From: “Company Name” <sip:1234567890@1.1.2.1:5060>;tag=8adfd… The “:5060” may not be needed but I noticed it was present in the SIP packets sent by 3CX so I added it here. - By default, the AT&T gateway sends codec G279 first, offering PCMU and PCMA second and third. At one point, users were complaining about choppy audio. To rule out transcoding issues, and because who cares about saving a little bandwidth on an intranet, I removed all but PCMU and PCMA from the codecs that the UCM accepts on this trunk. Audio quality returned to normal. I suspect that the audio issue was caused by the NAT issue instead, so putting G729 back in there, at first priority to match the AT&T gateway (as recommended by Grandstream support), would probably work to.

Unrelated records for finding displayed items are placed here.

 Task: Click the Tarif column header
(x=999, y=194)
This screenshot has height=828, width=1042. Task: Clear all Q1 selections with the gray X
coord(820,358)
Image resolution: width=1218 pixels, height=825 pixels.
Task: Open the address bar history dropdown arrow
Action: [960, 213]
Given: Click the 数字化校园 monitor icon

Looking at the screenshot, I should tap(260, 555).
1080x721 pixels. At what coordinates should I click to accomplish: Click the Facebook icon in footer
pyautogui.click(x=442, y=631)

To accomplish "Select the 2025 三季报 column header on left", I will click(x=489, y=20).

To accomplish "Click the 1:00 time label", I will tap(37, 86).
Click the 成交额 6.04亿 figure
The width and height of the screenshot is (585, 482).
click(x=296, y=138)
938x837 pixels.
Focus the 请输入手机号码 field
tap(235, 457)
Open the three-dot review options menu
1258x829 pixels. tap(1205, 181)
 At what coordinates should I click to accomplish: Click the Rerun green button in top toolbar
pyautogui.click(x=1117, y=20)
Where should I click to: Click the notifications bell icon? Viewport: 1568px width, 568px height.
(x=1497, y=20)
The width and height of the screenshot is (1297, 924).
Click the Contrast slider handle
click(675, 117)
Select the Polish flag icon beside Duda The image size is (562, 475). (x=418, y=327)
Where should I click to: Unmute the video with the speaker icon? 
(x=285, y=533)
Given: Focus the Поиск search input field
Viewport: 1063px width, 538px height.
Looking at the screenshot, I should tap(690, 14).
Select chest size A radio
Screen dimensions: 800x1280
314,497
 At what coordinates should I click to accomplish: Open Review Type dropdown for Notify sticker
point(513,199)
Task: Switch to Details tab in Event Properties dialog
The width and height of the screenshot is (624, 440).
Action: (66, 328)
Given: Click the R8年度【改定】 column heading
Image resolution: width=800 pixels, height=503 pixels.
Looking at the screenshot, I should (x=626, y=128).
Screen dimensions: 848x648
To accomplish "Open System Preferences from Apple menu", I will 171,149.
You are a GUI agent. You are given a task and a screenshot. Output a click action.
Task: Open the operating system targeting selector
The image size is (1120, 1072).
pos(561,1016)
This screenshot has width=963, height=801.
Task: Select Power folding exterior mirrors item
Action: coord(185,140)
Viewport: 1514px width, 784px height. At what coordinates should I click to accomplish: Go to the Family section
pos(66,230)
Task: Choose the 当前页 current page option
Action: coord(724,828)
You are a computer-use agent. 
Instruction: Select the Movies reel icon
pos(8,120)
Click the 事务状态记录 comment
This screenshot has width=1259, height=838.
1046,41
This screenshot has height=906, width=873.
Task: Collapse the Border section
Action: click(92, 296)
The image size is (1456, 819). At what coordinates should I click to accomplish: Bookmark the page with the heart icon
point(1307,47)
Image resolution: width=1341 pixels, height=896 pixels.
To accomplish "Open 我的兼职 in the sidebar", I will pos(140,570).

- Enable Heartbeat Detection to have the UCM periodically send an OPTIONS packet to the gateway. This allows it to know when the trunk is available and display that on the UCM dashboard:
And if the trunk is not available, like when it wasn’t doing outbound, that will also be detected and it can fail over to a secondary trunk for outbound.
Outbound Routes
When I was having outbound calling issues, I pored over the outbound routes, but it turns out that they are nothing special for AT&T Flex. Under Extension/Trunk > Outbound Routes, I configured one route that prepends 1 if the user dials 10 digits, and another route to handle all other calls:
In each route, “ATT Flexible IP” is the primary trunk with an ITSP trunk as failover.